Her eyes rolled wide, then locked on me with renewed venom. She gave the bayonet a violent twist. “So tell me one thing. That story—bullshit, or what?”

“I’ll tell you,” I said. “But first consider this.” Before she could react I reached out and palmed a glowing panel set in the lock wall. The panel whisked aside, revealing a mushroom-shaped red button. “You know that story they told about Wendigo, how she lost her arms?”

“You weren’t meant to swallow that hero guff, Spirey.”
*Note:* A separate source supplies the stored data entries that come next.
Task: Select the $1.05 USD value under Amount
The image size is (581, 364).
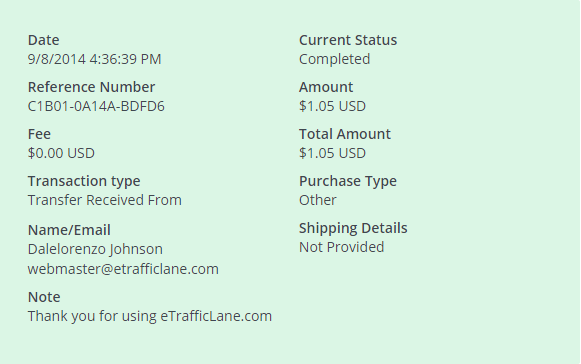Action: (332, 106)
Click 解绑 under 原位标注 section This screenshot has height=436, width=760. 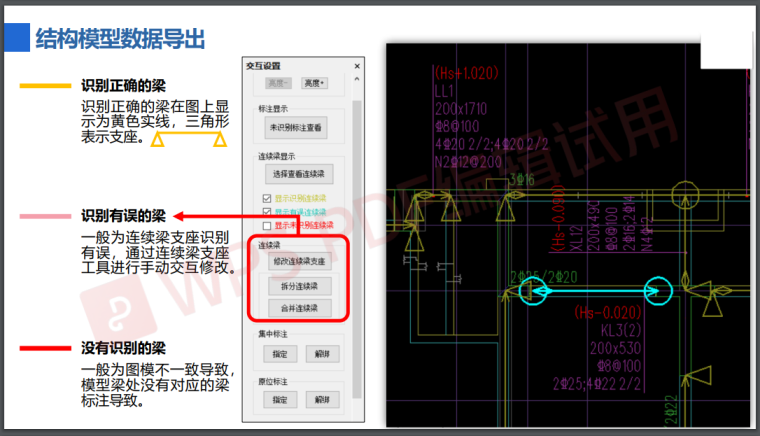coord(321,399)
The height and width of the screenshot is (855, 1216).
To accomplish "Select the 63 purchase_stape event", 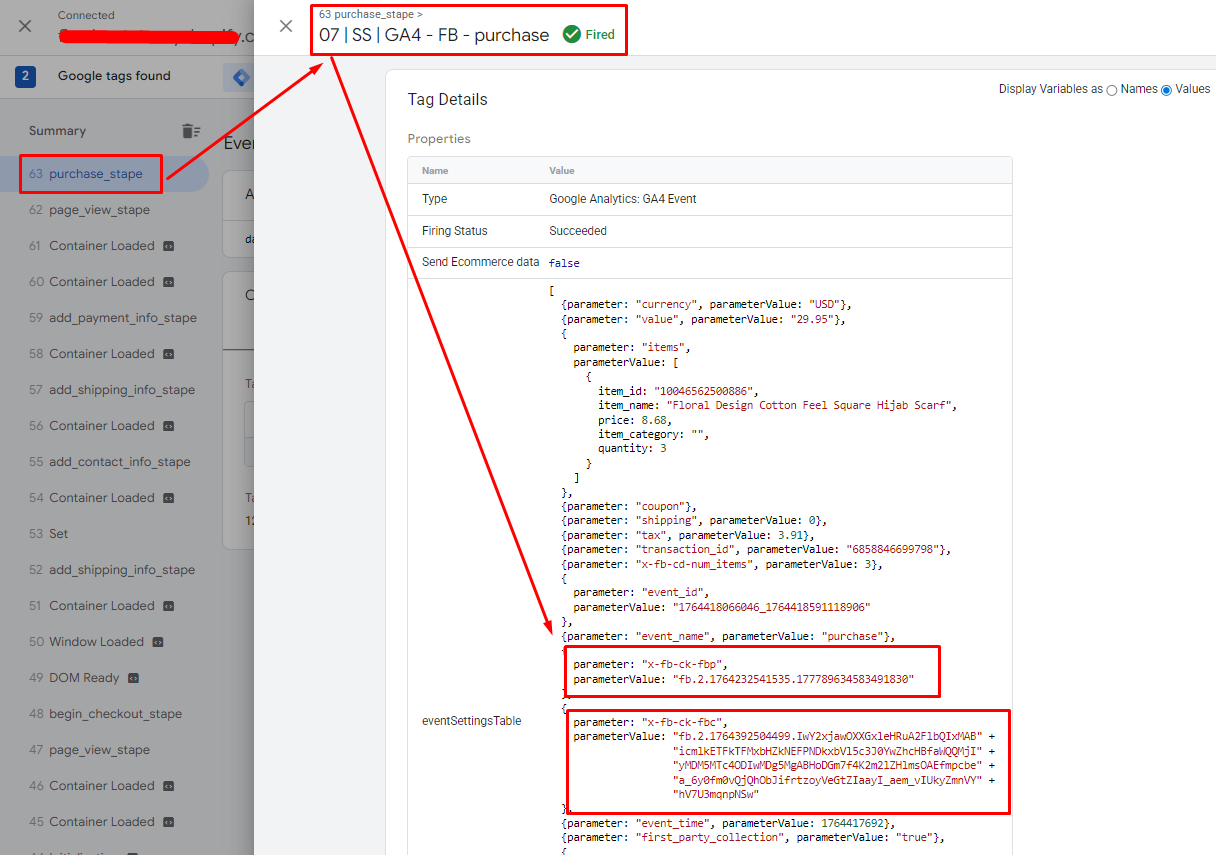I will click(x=95, y=174).
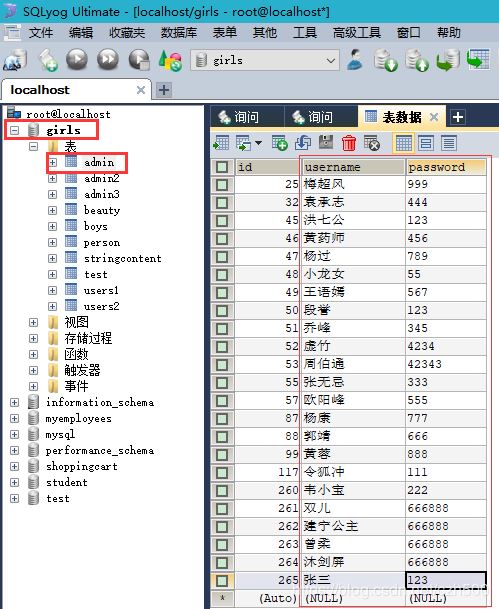499x609 pixels.
Task: Click the password cell of 张三
Action: (x=445, y=580)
“No? Well, get a load of this, Quillin. My hand’s on the emergency pressurization control. When I hit it, the outer door’s going to slide down quicker than you can blink.”
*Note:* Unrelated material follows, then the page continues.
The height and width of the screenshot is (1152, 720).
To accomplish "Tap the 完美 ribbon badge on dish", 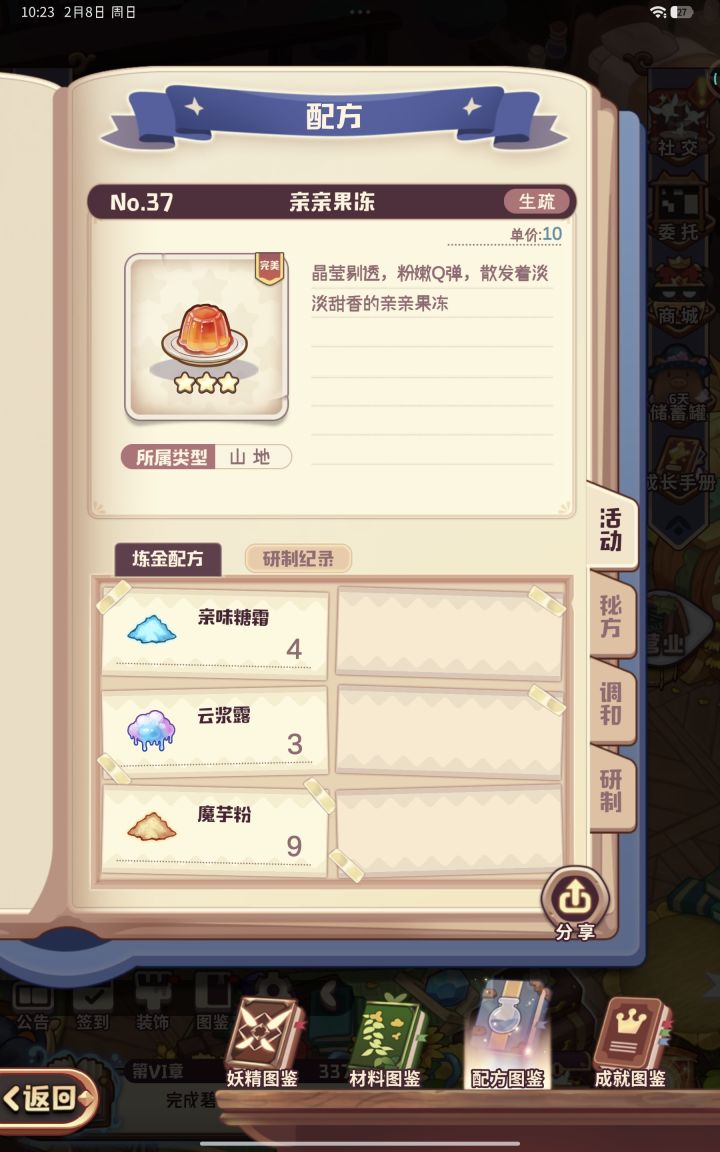I will (x=270, y=267).
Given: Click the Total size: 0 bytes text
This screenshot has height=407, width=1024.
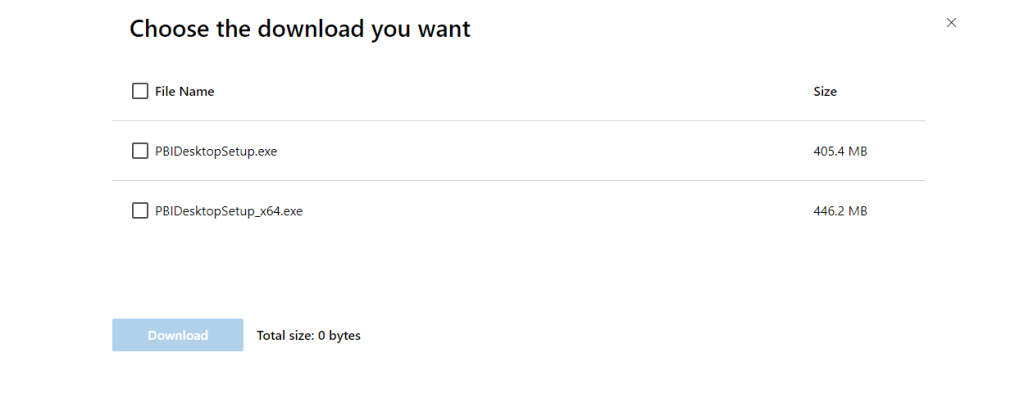Looking at the screenshot, I should pyautogui.click(x=308, y=335).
She looked at my hand, then down at her wrist, still attached to my ankle via the jammed bayonet. Slowly the situation sank in. “Close the door, Spirey, and you’ll be a leg short.”

“And you an arm, Quillin.”

“Stalemate, then.”

“Not quite. See, which of us is more likely to survive? Me inside, with all the medical systems aboard this ship, or you all on your lonesome outside? Frankly, I don’t think it’s any contest.”

Her eyes opened wider. Quillin gave a shriek of anger and entered one final, furious wrestling match with the bayonet.

I managed to laugh. “As for your question, it’s true, every word of it.” Then, with all the calm I could muster, I thumbed the control. “Pisser, isn’t it.”

• • •

I made it, of course.

Several minutes after the closing of the door, demons had lathered a protective cocoon around the stump and stomach wound. They allowed me no pain—only a fuzzy sense of detachment. Enough of my mind remained sharp to think about my escape—problematic given that the ship still wasn’t fixed.

Eventually I remembered the evac pods.

They were made to kick away from the ship fast, if some quackdrive system went on the fritz. They had thrusters for that—nothing fancy, but here they’d serve another purpose. They’d boost me from the splinter, punch me out of its grav well.

So I did it.

Snuggled into a pod and blew out of the wreck, feeling the gee-load even within the thick. It didn’t last long. On the evac pod’s cam I watched the splinter drop away until it was pebble-sized. The main body of the kinetic attack was hitting it by then, impacts every ten or so seconds. After a minute of that the splinter just came apart. Afterward, there was only a sooty veil where it had been, and then only the Swirl.

I hoped the Queen had made it. I guess it was within her power to transmit what counted of herself out to sisters in the halo. If so, there was a chance for Yarrow as well. I’d find out eventually. Then I used the pod’s remaining fuel to inject me into a slow, elliptical orbit, one that would graze the halo in a mere fifty or sixty years.

That didn’t bother me. I wanted to close my eyes and let the thick nurse me whole again—and sleep an awfully long time.